Her seminal series ‘Post-Partum Document’ (1973–9), which traces the experience of being a mother in the early stages of her son’s life, was displayed here in full. When it was first exhibited, at London’s Institute of Contemporary Arts in 1976, the work was met with outrage from some quarters, as it contained soiled nappy liners. In some ways the series recalls Mel Bochner’s ongoing use of measurement, as Kelly creates conceptual ‘rules’ that measure aspects of her son’s development and their relationship (such as the foods he eats and the formulation of language and communication), conveying a deep-rooted sense of anxiety. Each section ends with a question, such as: ‘What have I done wrong?’ One thing that struck me whilst reading was the sense of guilt Kelly felt as a working mother – ‘K’s aggression has resurfaced and made me feel anxious about going to work.’ She then writes: ‘If R spends as much time with K as I do, then why doesn’t he feel guilty about the time he spends away.’ Although this work provoked controversy in the ’70s, I felt an ambivalent response: treating motherhood in stark conceptual terms, by deconstructing and categorizing it – in a way that is part scientific, part anthropological – didn’t allow for the emotional complexities and contradictions that parenthood inevitably creates.

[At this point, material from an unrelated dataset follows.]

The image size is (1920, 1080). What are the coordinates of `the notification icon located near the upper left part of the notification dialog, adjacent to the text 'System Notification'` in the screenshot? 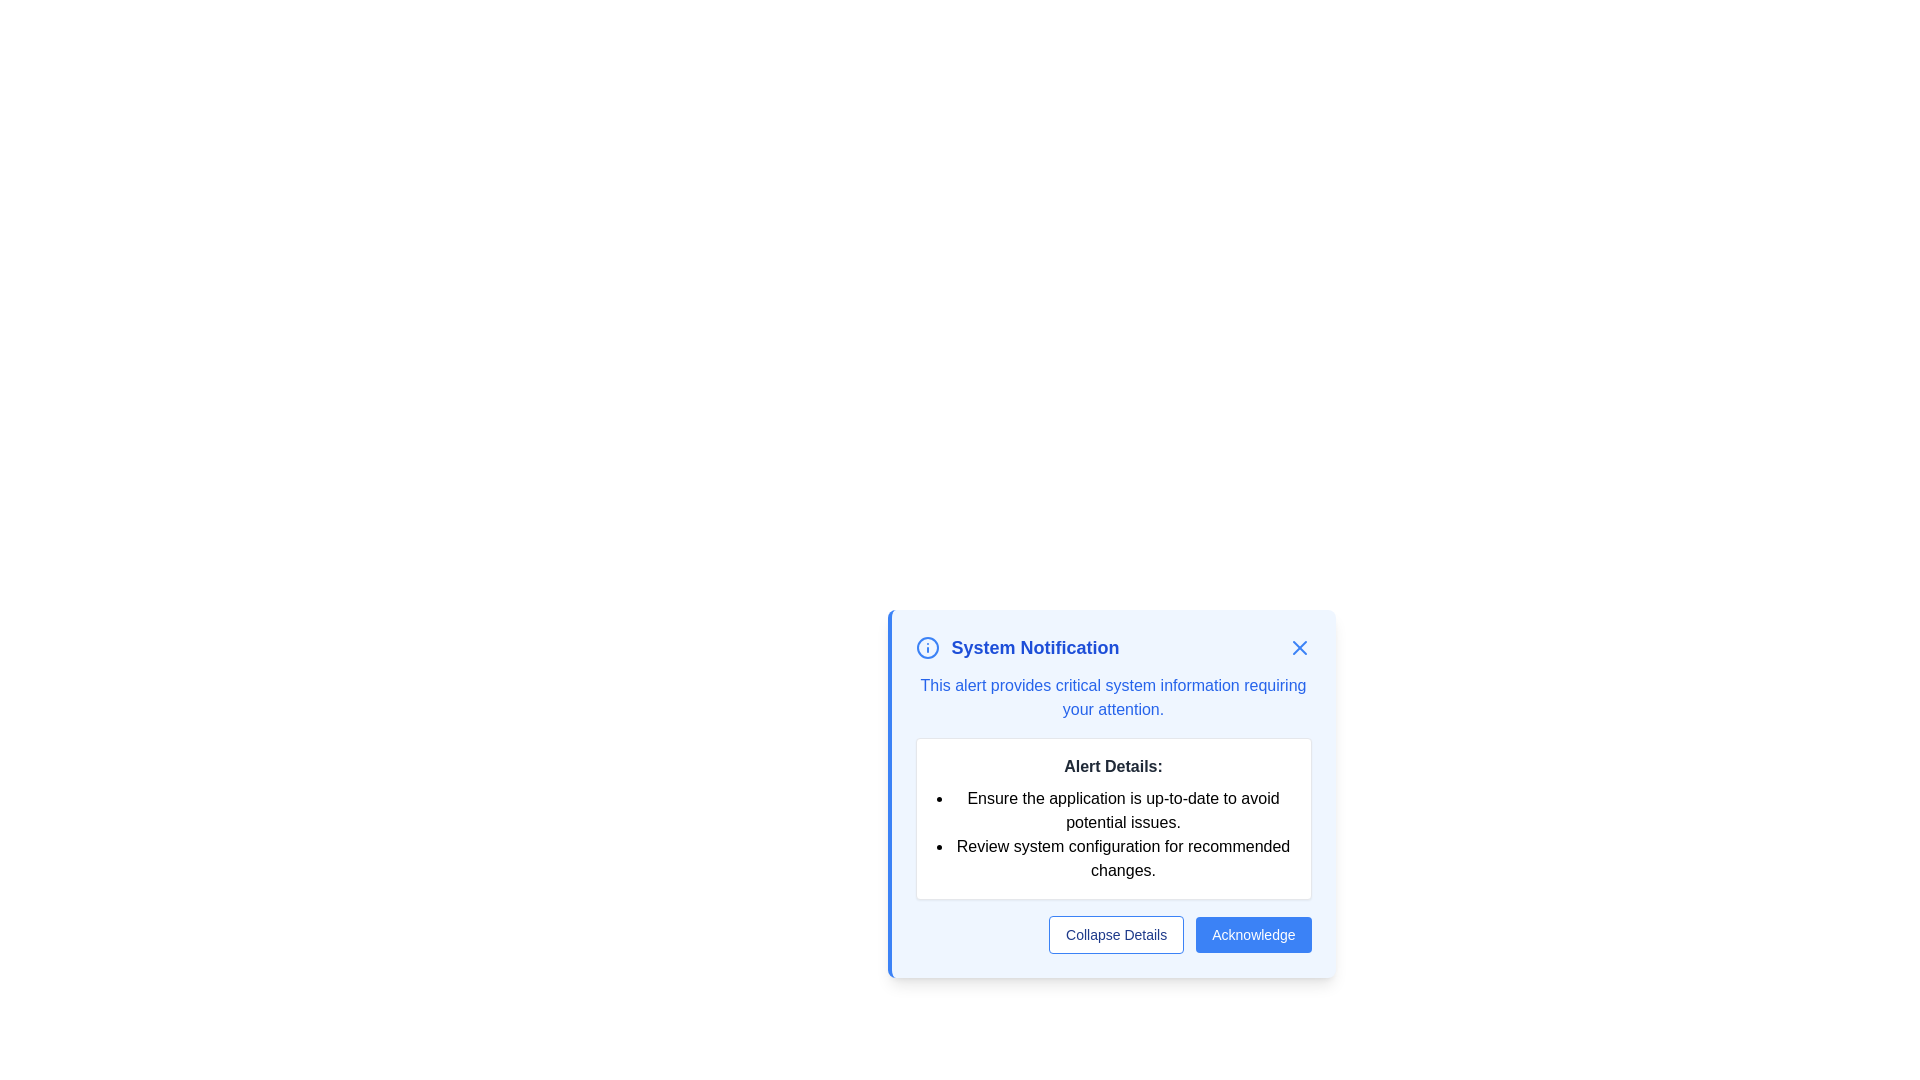 It's located at (926, 648).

However emotive it is, Kelly’s work sometimes feels a little too literal: ‘One night when I was walking across a campus with a friend, we saw a huge snow sculpture of a women with a stick in her crotch. My friend began to cry, then told me she’d been raped.’ This text is cut out of glass on the outside of Love Story: Multi-Story House (2007, a collaborative work with Ray Barrie), which comprises a small house, glowing with white fluorescent lights embedded in the floor inside. In her 1987 book Intercourse, Andrea Dworkin argues that the dominant expression of penetration in heterosexual sex in art and culture is one that reinforces a wider sense of female subordination. Love Story: Multi-Story House seriously explores this form of conditioned female subordination, whilst revealing its underlying absurdity, by including statements such as: ‘I didn’t know I was a girl until I studied architecture and a professor said my work was “cute”.’

While I strongly believe in the impulse behind Kelly’s ideas, their realization as art works is not always convincing, as the heightened sense of anxiety present in much of the work only serves to reinforce gender stereotypes.